Reputation: 564
The problem we're facing is that we are doing video encoding and want to distribute the load to multiple nodes in the cluster.
We would like to constrain the number of video encoding jobs on a particular node to some maximum value. We would also like to have small video encoding jobs sent to a certain grouping of nodes in the cluster, and long video encoding jobs sent to another grouping of nodes in the cluster.
The idea behind this is to help maintain fairness amongst clients by partitioning the large jobs into a separate pool of nodes. This helps ensure that the small video encoding jobs are not blocked / throttled by a single tenant running a long encoding job.
We plan on using an ASF service for the video encoding. With this in mind we had an idea of dynamically creating a service for each job that comes in. Placement constraints could then be used to determine which pool of nodes a job would run in. Custom metrics based on memory usage, CPU usage ... could be used to limit the number of active jobs on a node.
With this method the node distributing the jobs would have to poll whether a new service could currently be created that satisfies the placement constraints and metrics.
Our video encoding executable is packaged along with the service which is approximately 80MB. Will this make the spinning up of a new service take a long time? (Minutes vs seconds)
As an alternative to this we could use a reliable queue based system, where the large jobs pool pulls from one queue and the small jobs pool pulls from another queue. This seems like the simpler way, but I want to explore all options to make sure I'm not missing out on some of the features of Service Fabric. Is there another better way you would suggest?
Upvotes: 1
Views: 85
Reputation: 275
I have no experience with placement constraints and dynamic services, so I can't speak to that.
The polling of the perf counters isn't terribly expensive, that being said it's not a free operation. A one second poll interval shouldn't cause any huge perf impact while still providing a decent degree of resolution.
The service packages get copied to each node at deployment time rather than when services get spun up, so it'll make the deployment a bit slower but not affect service creation.

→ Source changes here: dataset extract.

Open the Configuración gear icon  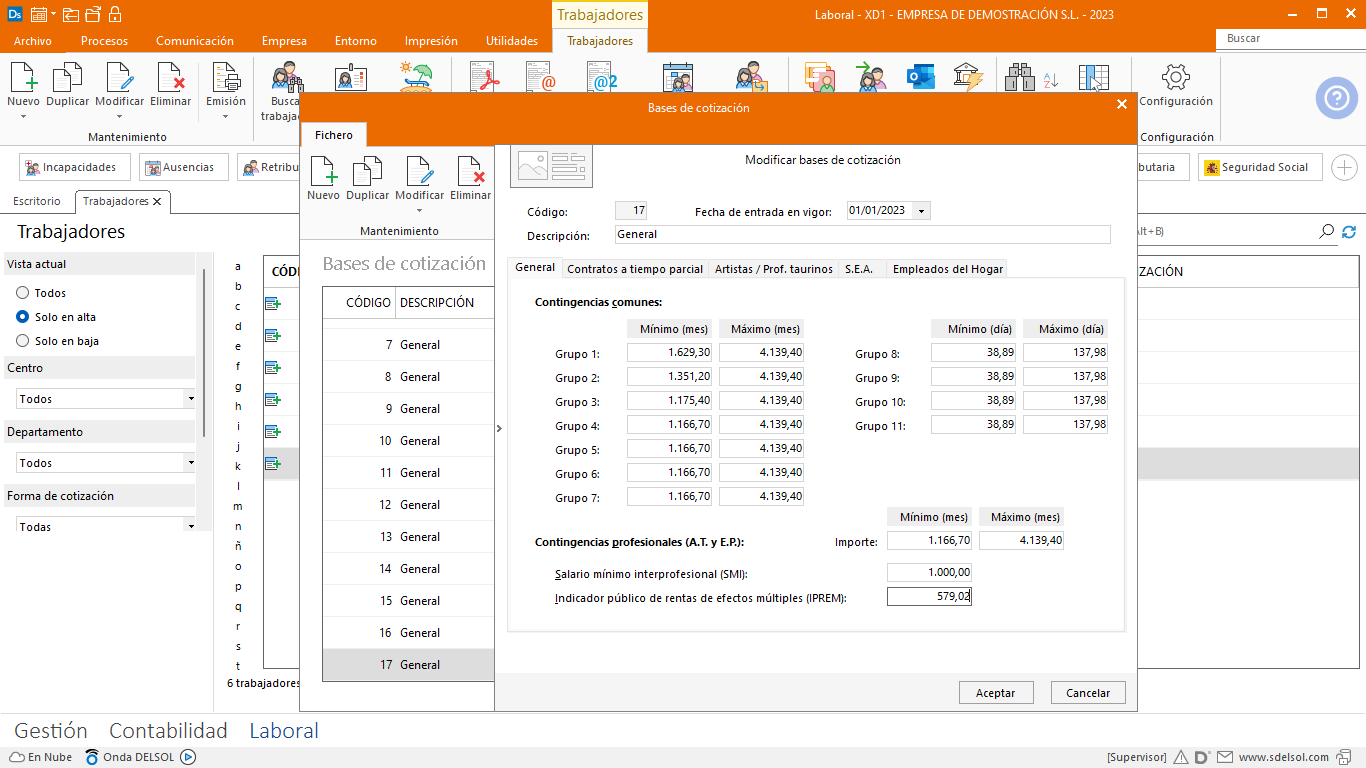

You're going to want to put the job data in reliable collections any way you structure it, but the question is how. One idea I just had that might be worth considering is making the job processing service a partitioned service and base your partitioning strategy based off encoding job size and/or tenant so that large jobs from the same tenant get stuck in the same queue, and smaller jobs for others go elsewhere.
As an aside, one thing I've dealt with in the past is SF remoting limits the size of the messages sent and throws if its too big, so if your video files are being passed from service to service you're going to want to consider a paging strategy for inter service communication.
Upvotes: 1